Chances are you are already using Microsoft 365. So your identities are in Azure Active Directory (or synced to), your endpoints already (hybrid) joined to Azure AD and MEM. Since MEM is an MDM en MAM provider, it allows us to use modern management of the devices. In most cases known folders are moved to the users Onedrive and many Microsoft applications synchronize settings, for instance Microsoft Edge. It also allows SSO for users to log on to Microsoft portals and apps that use Azure AD for authentication. Chances are users have to use the Microsoft Authenticator to pass MFA to be able to logon to (web) apps when working from their office or other locations.
While this is a great way to work, it still has some drawbacks. For instance if a device gets stolen or breaks down. In this case the user will have to raise a ticket and get a new computer. Sometimes companies might not have any spares to hand out which in turn can cause for some more downtime. From a security perspective, the device will still have company data on it. Users can synchronize their Onedrive locally, chances are they can synchronize their favorite teams folder or Sharepoint Online site data as well. Outlook will have an offline cache with a part of the users mailbox content etc. Ofcourse there’s Bitlocker to the rescue here, but still, users have company data on the device.

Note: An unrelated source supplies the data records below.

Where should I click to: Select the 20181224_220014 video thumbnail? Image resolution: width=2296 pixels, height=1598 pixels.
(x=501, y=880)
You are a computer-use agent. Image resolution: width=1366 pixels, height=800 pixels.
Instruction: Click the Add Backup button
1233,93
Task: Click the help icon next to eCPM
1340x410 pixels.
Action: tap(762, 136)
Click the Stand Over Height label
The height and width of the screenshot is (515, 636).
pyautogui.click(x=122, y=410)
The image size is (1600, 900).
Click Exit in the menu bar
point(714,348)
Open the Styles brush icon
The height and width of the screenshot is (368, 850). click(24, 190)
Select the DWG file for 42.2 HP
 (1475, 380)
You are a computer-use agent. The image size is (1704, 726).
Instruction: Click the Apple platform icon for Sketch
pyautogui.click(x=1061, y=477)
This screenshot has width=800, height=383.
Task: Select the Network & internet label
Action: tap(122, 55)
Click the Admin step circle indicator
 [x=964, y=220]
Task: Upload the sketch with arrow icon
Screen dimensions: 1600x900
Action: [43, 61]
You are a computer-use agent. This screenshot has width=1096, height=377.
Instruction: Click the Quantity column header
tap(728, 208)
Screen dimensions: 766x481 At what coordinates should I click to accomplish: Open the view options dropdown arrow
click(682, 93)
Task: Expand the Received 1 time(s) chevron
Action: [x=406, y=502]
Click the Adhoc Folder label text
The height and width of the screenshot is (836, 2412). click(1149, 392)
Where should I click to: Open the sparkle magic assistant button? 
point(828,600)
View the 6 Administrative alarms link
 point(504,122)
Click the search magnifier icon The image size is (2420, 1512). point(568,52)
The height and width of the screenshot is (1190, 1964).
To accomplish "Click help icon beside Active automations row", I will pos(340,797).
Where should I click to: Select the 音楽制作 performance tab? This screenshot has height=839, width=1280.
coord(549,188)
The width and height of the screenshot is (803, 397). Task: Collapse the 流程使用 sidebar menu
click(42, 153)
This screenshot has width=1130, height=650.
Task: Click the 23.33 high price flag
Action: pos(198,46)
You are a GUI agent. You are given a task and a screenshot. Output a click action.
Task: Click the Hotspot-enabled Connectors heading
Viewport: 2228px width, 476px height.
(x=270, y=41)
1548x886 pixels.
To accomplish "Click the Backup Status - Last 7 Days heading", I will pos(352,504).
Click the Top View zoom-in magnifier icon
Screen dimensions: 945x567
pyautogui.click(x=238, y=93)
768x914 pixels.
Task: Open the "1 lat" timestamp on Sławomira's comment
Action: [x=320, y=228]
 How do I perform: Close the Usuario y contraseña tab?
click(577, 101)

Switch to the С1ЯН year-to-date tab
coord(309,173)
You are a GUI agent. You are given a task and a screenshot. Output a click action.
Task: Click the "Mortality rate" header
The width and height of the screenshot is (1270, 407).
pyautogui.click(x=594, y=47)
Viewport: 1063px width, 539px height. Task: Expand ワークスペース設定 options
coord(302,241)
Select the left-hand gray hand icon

If we are looking at Azure Virtual Desktop, we see an amazing solution for a virtualized environment. It provides us with the capability to host pooled or personal desktops or even an Remote Desktop environment for RemoteApps. Since it’s a platform-as-a-service solution, it has the most possibilities without a doubt. But it comes with a price. To have a great AVD platform, you’ll need to have employees with the right technical skills to setup and maintain the environment. It might also have higher costs. Remember if it runs, you’re paying for it.
So let’s think about these solutions a bit. It almost feels like something is missing, right? How awesome would it be to be able to work from anywhere, securely, almost device independent, easy to setup and give the users a personalized experience? You guessed it, that’s where Windows 365 comes in! It addresses most of the issues previously mentioned. It is really fast and easy to setup, especially Windows 365 Business. It requires almost no specialized knowledge as Microsoft performs a lot of the technical steps for you. The solution is very secure as it follows the zero-trust principle. We’re able to configure the environment so that no business data is accessible outside of the cloud PC.
Let’s say the physical device of the user breaks down. We could simply hand out a replacement. If we don’t have any, the user could also use their own system. Since the local system is only a stepping stone to get access to the cloud pc, the user will not lose any settings or data and will be able to resume working very quickly.
Using a cloud PC also has more advantages. Let’s say the hardware is a performance bottleneck. This limits our options for a physical device. For a cloud PC we can simply assign a license with higher specifications, reboot the cloud PC and the end user can resume working like nothing ever happened. All settings and data will be retained. Well, all settings?
One thing we didn’t talk about is the possibility to create snapshots of the cloud PC. They can effectively be used as a short term backup. So the cloud PC will not boot after something happened, just restore the cloud PC to a previous state where it still worked. At the moment, this data will be lost when the cloud PC reboots after upgrading the virtual hardware. Microsoft has a popup in MEM reminding us that this behavior will occur.
There are more advantages of using a cloud PC, but I will come back to this in another post. The good thing is that Windows 365 is here, and I really think it’s here to stay!
Is the cloud PC the right choice for everyone?
This might not be the right way question. Try to look at the cloud PC as a new type of endpoint with it own advantages. There’s nothing wrong with combining Microsoft 365 with physical devices, cloud PC’s or even an Azure Virtual Desktop environment. It simply depends on the needs of your customer or business case.